Hoofdstuk 11
Dorian
Na het gesprek met Chloë was Dorian direct naar de taveerne gegaan. Zijn baas had helaas zijn afwezigheid opgemerkt en tegen hem getierd dat hij Dorian nodig had gehad om de ruzies te bedaren. Maar, zo zei de baas, hij was in een gulle bui, dus als Dorian overuren werkte, zou hij het loon krijgen dat hij die nacht zou hebben gekregen. Dorian vond het geen probleem. Hij vond het alleen niet prettig dat hij zijn vader zo lang alleen moest laten. Desondanks werkte hij tot laat die nacht door, maar voordat zijn werknacht erop zat, kwam de volgende bekende de ruimte binnen. Dorians hart maakte een sprongetje. Cayden was terug. Sommige bezoekers herkenden de gedaante als Cayden en fluisterden met elkaar, terwijl ze heimelijke blikken op hem wierpen.
'Ik vroeg me al af waar je was,' zei de diepe stem van Cayden. Door al de aandacht die hij in de taveerne kreeg, vond hij het blijkbaar niet nodig om de kap op te houden. Hij onthulde zijn donkerblonde haren die door de war zaten en ging op de barkruk zitten waar Chloë eerder had gezeten. Cayden zag er goed uit, ongedeerd, en er schitterde een lichtje in zijn donkere ogen. 'Je vader vertelde me dat je waarschijnlijk nog aan het werk was.'
'Mijn baas is woest op me. Ik werk daarom overuren.' Dorian tapte een biertje en schoof het glas naar hem toe.
'Wat heb jij nu weer uitgespookt?' zei Cayden met die zelfverzekerde glimlach van hem.

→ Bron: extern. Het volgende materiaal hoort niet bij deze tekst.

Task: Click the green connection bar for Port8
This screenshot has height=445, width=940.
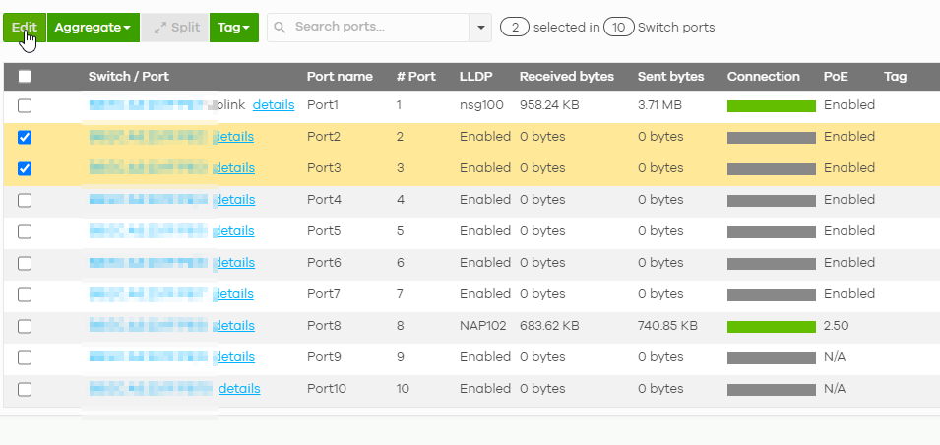Action: tap(771, 327)
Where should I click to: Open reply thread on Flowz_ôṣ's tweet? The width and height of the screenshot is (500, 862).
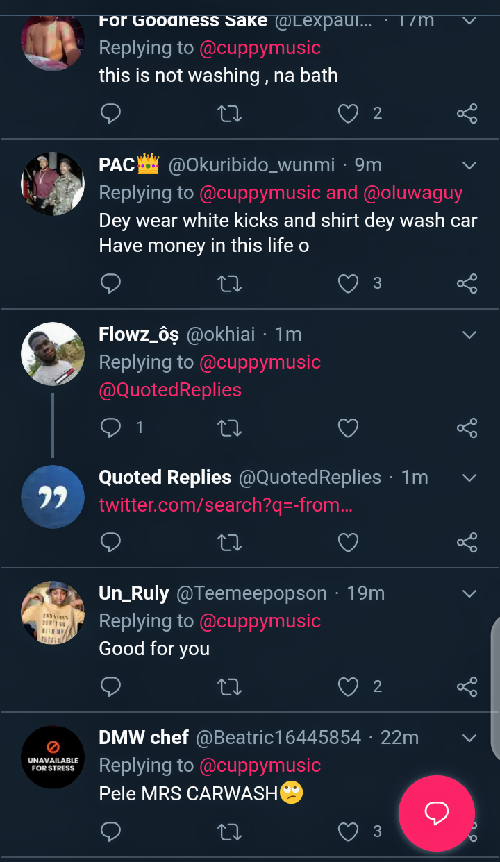[x=111, y=428]
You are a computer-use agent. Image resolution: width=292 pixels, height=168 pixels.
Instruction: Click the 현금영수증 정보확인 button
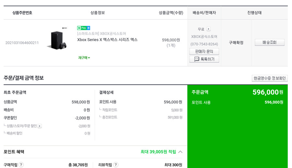270,78

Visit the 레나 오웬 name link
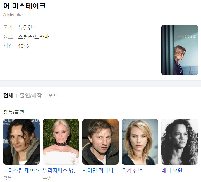(172, 170)
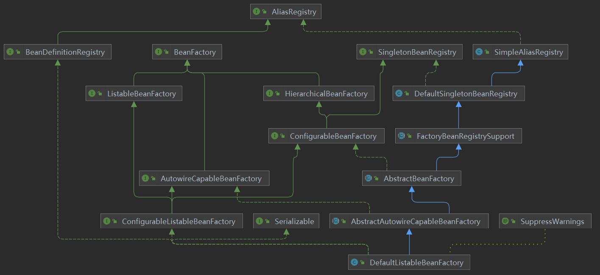Select the AliasRegistry node label

[x=293, y=12]
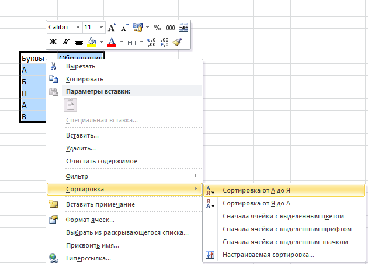Toggle italic (К) formatting
368x264 pixels.
point(65,42)

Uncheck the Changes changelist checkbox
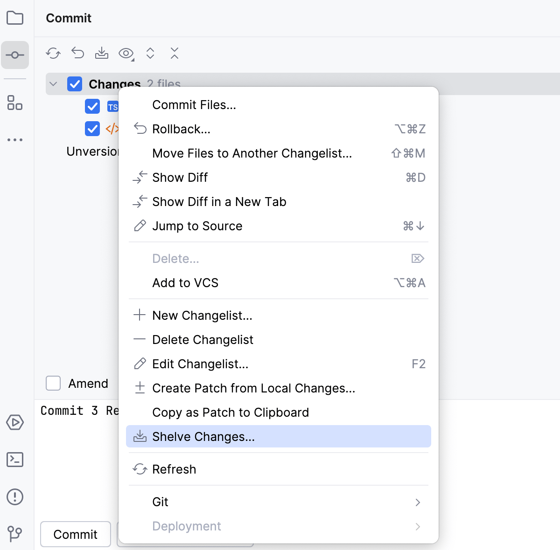75,84
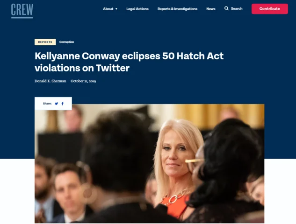
Task: Open the News page
Action: pos(211,9)
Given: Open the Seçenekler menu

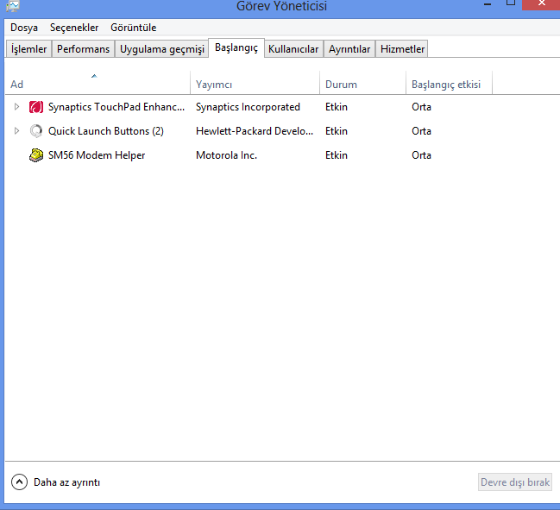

Dorian wist als een van de weinigen dat Cayden helemaal niet zo zelfverzekerd was. Het was een masker dat hij graag opzette om anderen te laten zien dat hij de baas was, om de controle te hebben. Maar deze glimlach gepaard met de speelse toon in zijn stem was echt, en alleen voor Dorian bedoeld. Hij was blij dat hij Dorian weer zag, net zoals Dorian dat was.
'Ik wil eigenlijk weten wat jíj hebt uitgespookt. Hoe was de reis?' Dorian ging naast Cayden op een barkruk zitten. Er waren nog geen nieuwe klanten en zijn baas was niet in de ruimte om Dorian in de gaten te houden.
Cayden nam een slok van zijn bier. 'De reis verliep rustig. Ik heb iets van informatie voor jou, maar die wil ik je niet hier vertellen waar we overhoord kunnen worden.'
'Dan kunnen we verder praten nadat ik klaar ben met werken en jij een bad hebt genomen, want je stinkt.'
'Ik vind het knap dat je dat kan ruiken tussen al die zweetgeuren.'
'Zo erg stink je dus.'
Cayden keek hem enkele seconden aandachtig aan met een kleine glimlach rond zijn lippen. Zachtjes en verleidelijk zei hij: 'Ik zie je anders niet ervoor terugdeinzen.' Hij pakte Dorians kin teder beet en verkleinde de afstand tussen hen. Dorian voelde de vederlichte aanraking van zijn lippen. Zijn gevoelens vertelden hem dat hij deze zoen moest doorzetten, Cayden moest aanraken, voelen, maar Dorian dacht terug aan Chloë's woorden, zag het boekje voor zich. Cayden hield iets voor hem verborgen.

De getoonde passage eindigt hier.